Harcelée dans le métro à Madou, elle dénonce l’attitude des passagers

La jeune femme a partagé son histoire sur Facebook pour encourager les gens à intervenir en cas d’agression.

Cheffe adjointe au service Monde Temps de lecture: 2 min

C’est une histoire tristement banale qu’Eliisa Vergote rapporte sur sa page Facebook. Ce dimanche, à Bruxelles, aux alentours de 11 heures du matin, elle est assise dans le métro à l’arrêt Madou quand elle est harcelée par un inconnu. L’homme la regarde avec insistance et fait des mouvements suggestifs avec sa langue. Puis la frappe au visage avec le couvercle d’une poubelle.

« En tant que femme, je veux me sentir en sécurité »

Plus que l’agression en elle-même, c’est l’immobilisme des passagers qui l’entourent qu’Eliisa dénonce : « Tout le monde dans le métro a vu ce qu’il s’est passé.
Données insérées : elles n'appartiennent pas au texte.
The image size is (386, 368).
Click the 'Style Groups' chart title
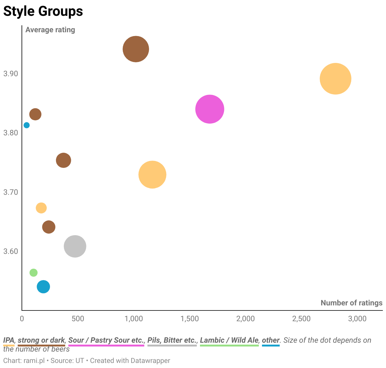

Personne n’a rien fait, n’a rien dit. Personne ne m’a réconforté que j’ai commencé à pleurer », explique la jeune femme. « Pourquoi est-ce que je partage cette histoire avec vous ? Parce que j’en ai marre. En tant que femme, je veux me sentir en sécurité dans les lieux publics », poursuit-elle.

À travers son agression, elle entend dénoncer le harcèlement quotidien dont sont victimes les femmes : « Quand je suis en public, je ne veux plus me faire harceler, je ne veux plus que les hommes me mettent mal à l’aise, me lancent des commentaires, me fassent des soi-disant ‘compliments’, me murmurent des choses ou me touchent. » Et appelle surtout les passagers à intervenir s’ils sont témoins de ces actes : « Intervenez si vous voyez quelque chose. Demandez aux femmes si elles vont bien si vous voyez qu’elles se font harceler. »
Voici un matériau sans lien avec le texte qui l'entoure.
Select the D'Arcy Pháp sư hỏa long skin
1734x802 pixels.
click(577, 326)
Bruxelles, ville dangereuse ?

La jeune femme poursuit, expliquant qu’on lui a pourtant conseillé de ne « pas s’asseoir dans le métro bruxellois » : « On m’a dit que je devais le savoir : Bruxelles est une ville dangereuse. Mais en quoi est-ce ma faute si je me fais agresser ? Les filles qui se font harceler le sont pour une seule et bonne raison : leur harceleur. Arrêtez de blâmer les victimes. » Et de conclure qu’à Cologne, Bruxelles ou Paris : « les agressions envers les femmes ont lieu dans toutes les villes, tous les jours. Et toutes les femmes en sont victimes ».